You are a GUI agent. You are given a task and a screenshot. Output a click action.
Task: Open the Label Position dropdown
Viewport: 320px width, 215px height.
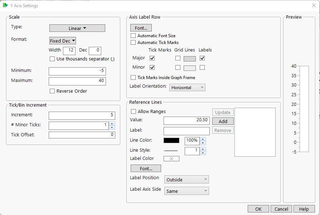[186, 179]
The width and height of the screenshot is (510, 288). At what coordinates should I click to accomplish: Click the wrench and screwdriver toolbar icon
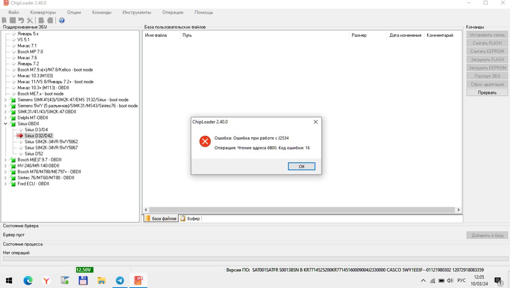point(30,20)
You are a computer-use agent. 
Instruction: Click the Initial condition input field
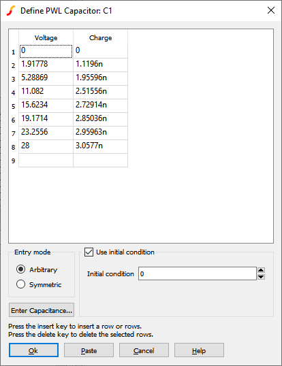pyautogui.click(x=197, y=273)
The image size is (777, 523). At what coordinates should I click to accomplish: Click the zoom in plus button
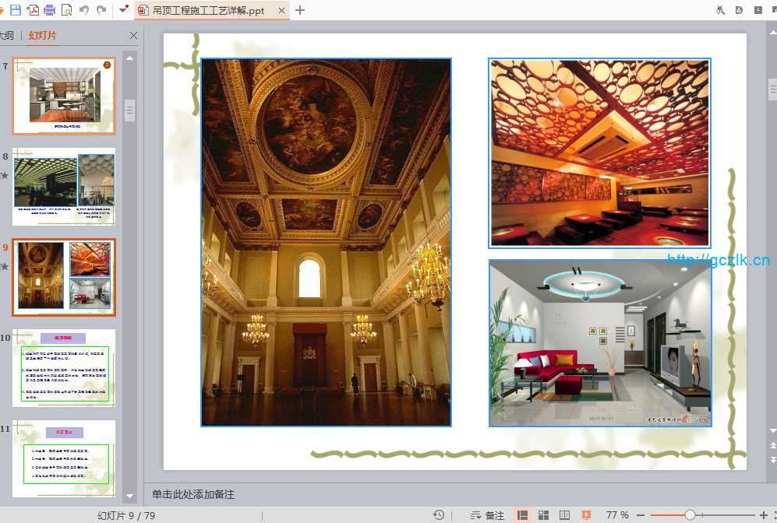coord(763,515)
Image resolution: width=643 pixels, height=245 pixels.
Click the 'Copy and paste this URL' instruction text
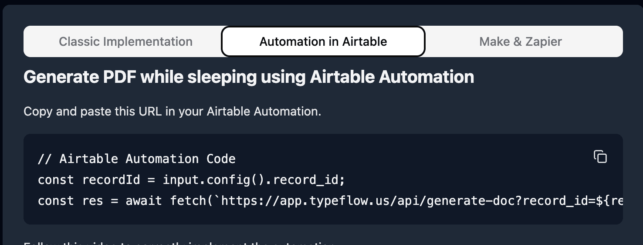pyautogui.click(x=172, y=112)
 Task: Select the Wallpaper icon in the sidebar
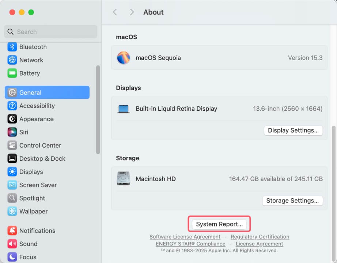34,211
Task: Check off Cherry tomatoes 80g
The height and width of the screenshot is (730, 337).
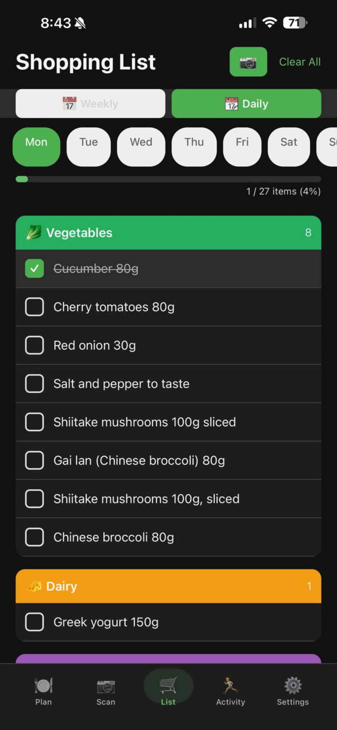Action: 34,307
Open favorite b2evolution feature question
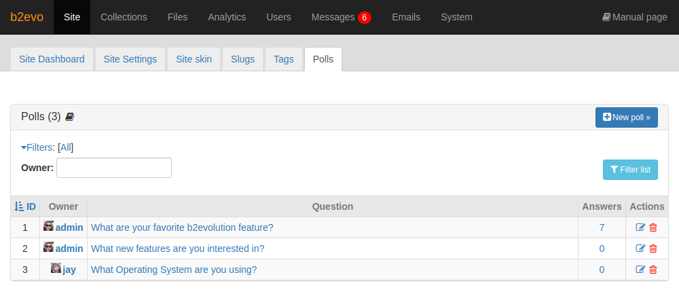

━━━━━━━━━━━━━━━━━━━━

## Task instructions
From the line that contains "Task: Open the Label Position dropdown" to the final line of the material, write out each line exactly. Pictures stay out.

## Written reply
Task: Open the Label Position dropdown
Viewport: 320px width, 215px height.
[186, 179]
The width and height of the screenshot is (510, 288). At what coordinates should I click to accomplish: Click the wrench and screwdriver toolbar icon
point(30,20)
You are a computer-use agent. 
Instruction: Click the Initial condition input field
pyautogui.click(x=197, y=273)
The image size is (777, 523). At what coordinates should I click to accomplish: Click the zoom in plus button
coord(763,515)
Image resolution: width=643 pixels, height=245 pixels.
Click the 'Copy and paste this URL' instruction text
pyautogui.click(x=172, y=112)
 Task: Select the Wallpaper icon in the sidebar
34,211
Task: Check off Cherry tomatoes 80g
The height and width of the screenshot is (730, 337).
Action: 34,307
Open favorite b2evolution feature question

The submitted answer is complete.